January 26, 2022
Overview
Whether it’s providing benefits for gig workers or supporting underinsured communities in catastrophe-exposed areas, there’s a growing realization among organizations of the importance of innovating so that the needs of underserved markets, organizations and industries are met.
Issues affecting the “underserved” range from making sure non-traditional workers have access to vital resources for wellbeing, personal protection and productivity to finding ways to address the risk protection gaps that hinder economic recovery and advancement in areas affected by natural disasters.
“We need to be creating more holistic solutions for the traditionally underserved or newly emerging market sectors, like gig economy workers, which have very specific needs,” says Anne Corona, CEO Asia Pacific at Aon. “The global economy is constantly evolving, and therefore market needs are evolving as well.”
In Depth
Even though the world economy is evolving, service providers are still tailoring offerings to an outdated notion of how the world operates. Organizations are now expecting increasingly faster, easier, digitally powered and tailor-made solutions.
There are a number of key areas of focus for businesses adapting to ongoing, widespread change.
Supporting Non-Traditional Workers
While the traditional relationship between employers and full-time employees still exists, the number of workers in alternative arrangements is increasing — as is businesses’ reliance on those workers.
“The underserved extends out to individuals who are in these gig kinds of relationships, who are very connected to an employer,” says David Guilmette, CEO of Health Solutions at Aon.
“A software engineer, for example, who is an independent contractor, may have a two-year gig with a company and that company is relying on that individual and their performance, but the programs and support that they provide to their employees does not extend to that gig worker.”
As gig workers become a critical element of many organizations’ business plans, those organizations must consider how they meet those workers’ needs in a way that’s broad-based and addresses the specific circumstances of different workers.
Doing so will help ensure that businesses get the full productivity they anticipated when contracting with those workers.
Closing the Protection Gap
Many communities and regions around the world are also underserved, lacking the protection that can help them recover from catastrophic events.
The difference between the economic losses from a catastrophic event and the amount that’s insured is the protection gap. The global insurance protection gap hit a record $1.4 trillion in 2020, according to reinsurer Swiss Re. Meanwhile, Aon data show that over the past 10 years only about 37 percent of natural disaster losses were insured.
That protection gap not only hinders recovery from disasters, but it can stifle economic development in many regions.
“What holds back lenders and banks from lending to small or medium-sized enterprises in India or Africa and many other regions is that something may happen in terms of an earthquake or a hurricane or a flood that wipes out that local economy temporarily,” says Andrew P. Marcell, CEO of Reinsurance Solutions at Aon. “Therefore, all the loans they’ve made are eroded and disappear. And that could be for something as simple as funding small farms in India to help feed the people and create food independence and resiliency.”
What’s needed are new ways of looking at covering the risk, such as coverages with parametric triggers that will attract investors to help provide a level of protection for those currently underserved communities, Marcell says.
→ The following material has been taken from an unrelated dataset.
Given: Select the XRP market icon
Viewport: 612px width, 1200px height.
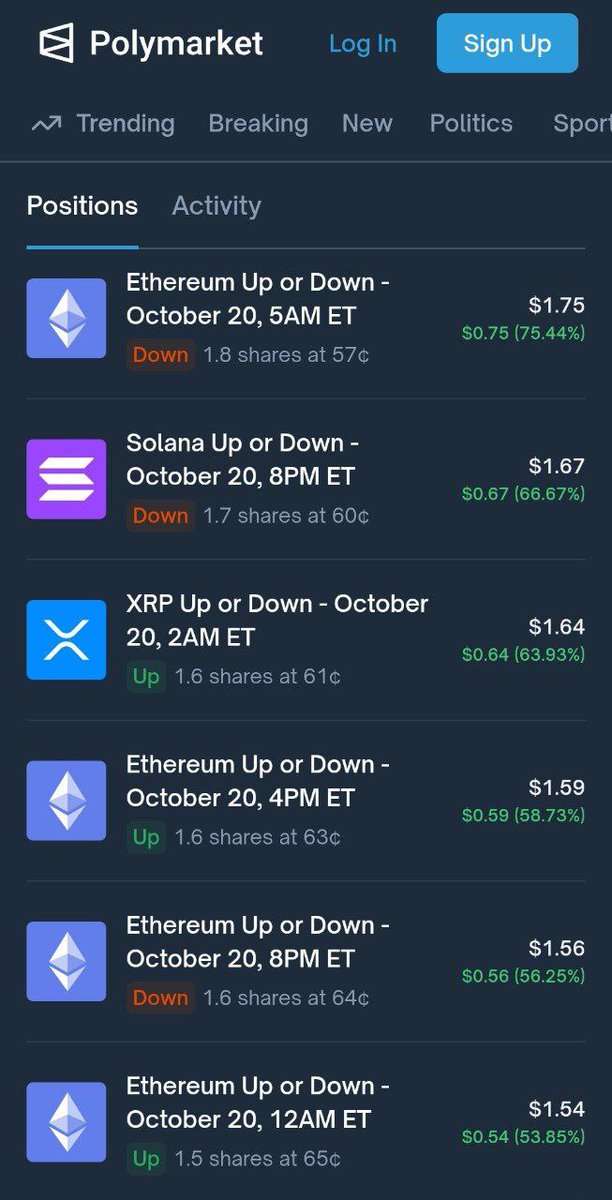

“To the extent that we can corral global capital around a set of parameters to supply coverage against those catastrophic events, which are currently underserved, then we can aid the people that are underserved and the people trying to help them to reach some level of financial security,” says Marcell.
That becomes particularly important as climate change increases the frequency and severity of weather-related disasters in many at-risk regions, Marcell notes.
ESG and the Underserved
The environmental, social and governance (ESG) expectations businesses are facing also increase the pressure to address underserved markets. While the “E” in ESG often gets the most attention, many stakeholders are beginning to look closely at how businesses address the “S,” says Guilmette.
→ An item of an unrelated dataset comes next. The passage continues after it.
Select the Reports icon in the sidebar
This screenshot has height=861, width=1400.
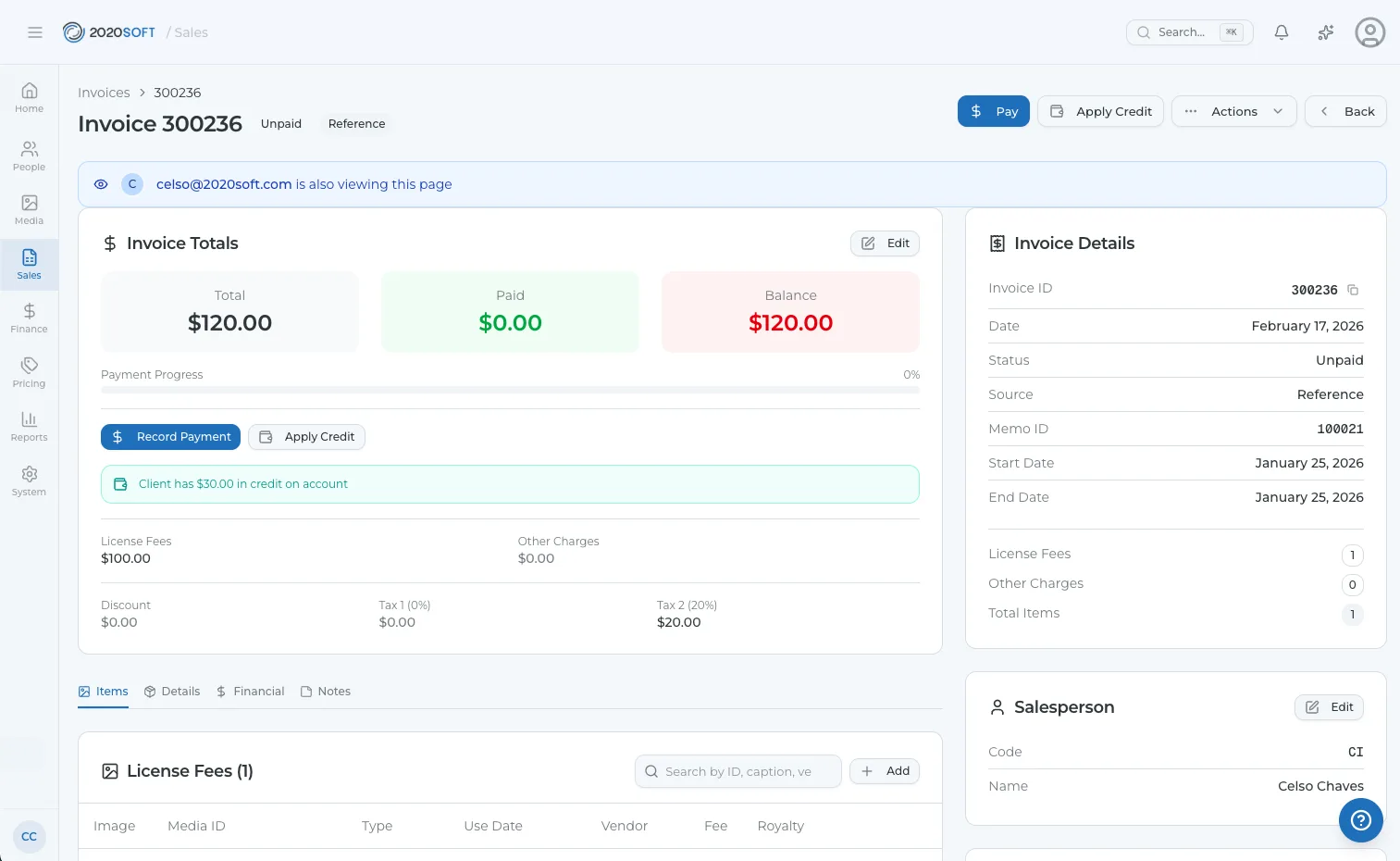click(29, 426)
“When you look at the employer-sponsored health benefits that are the way people get healthcare in the United States, under the surface we often find inequities,” says Guilmette. “Businesses are starting to pay much more attention to that because that inequities actually exists within the benefit offerings that they have for their own employee populations.”
Even if they have employer benefits programs available to them, some employees — such as those living in under-resourced communities — might find it difficult to get access to appropriate care.
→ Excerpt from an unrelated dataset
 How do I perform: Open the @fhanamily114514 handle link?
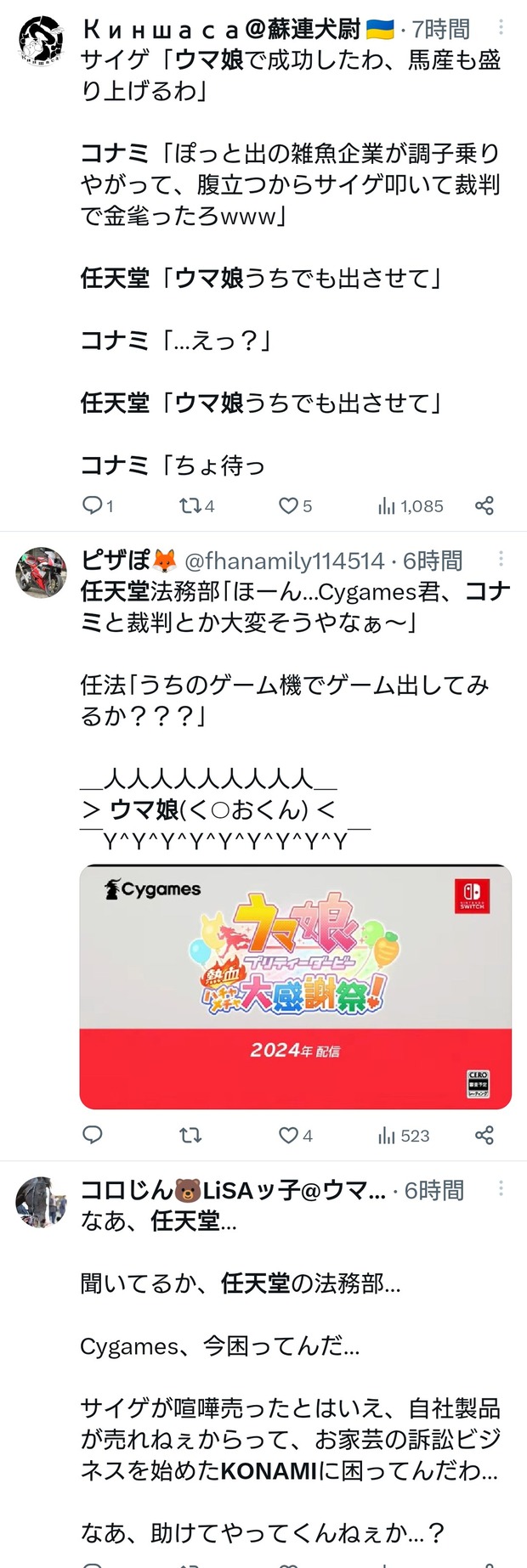point(284,561)
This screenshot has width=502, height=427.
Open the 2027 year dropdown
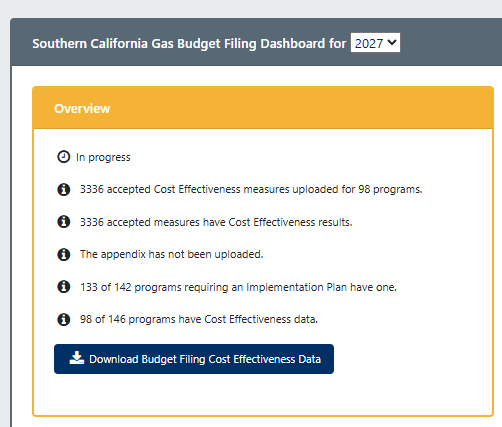click(375, 43)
“There’s a term called social determinants, which is a way of really looking at what else might be in the way of having your population have the same opportunity to take care of themselves and to be healthy for themselves and their families,” Guilmette says.
Many businesses are recognizing that there’s more they can do to help individuals who may live in neighborhoods where there’s less access to primary care, for example. Fact-based assessments can identify areas where those problems might exist for employees, and position employers to partner with benefits providers to address the issue.
Improving Outcomes for the Underserved
The challenges of the underserved markets and sectors of the economy are urgent and real, and it’s important that businesses and society innovate to address them. Finding ways to better serve those individuals and communities can help them — and businesses — thrive.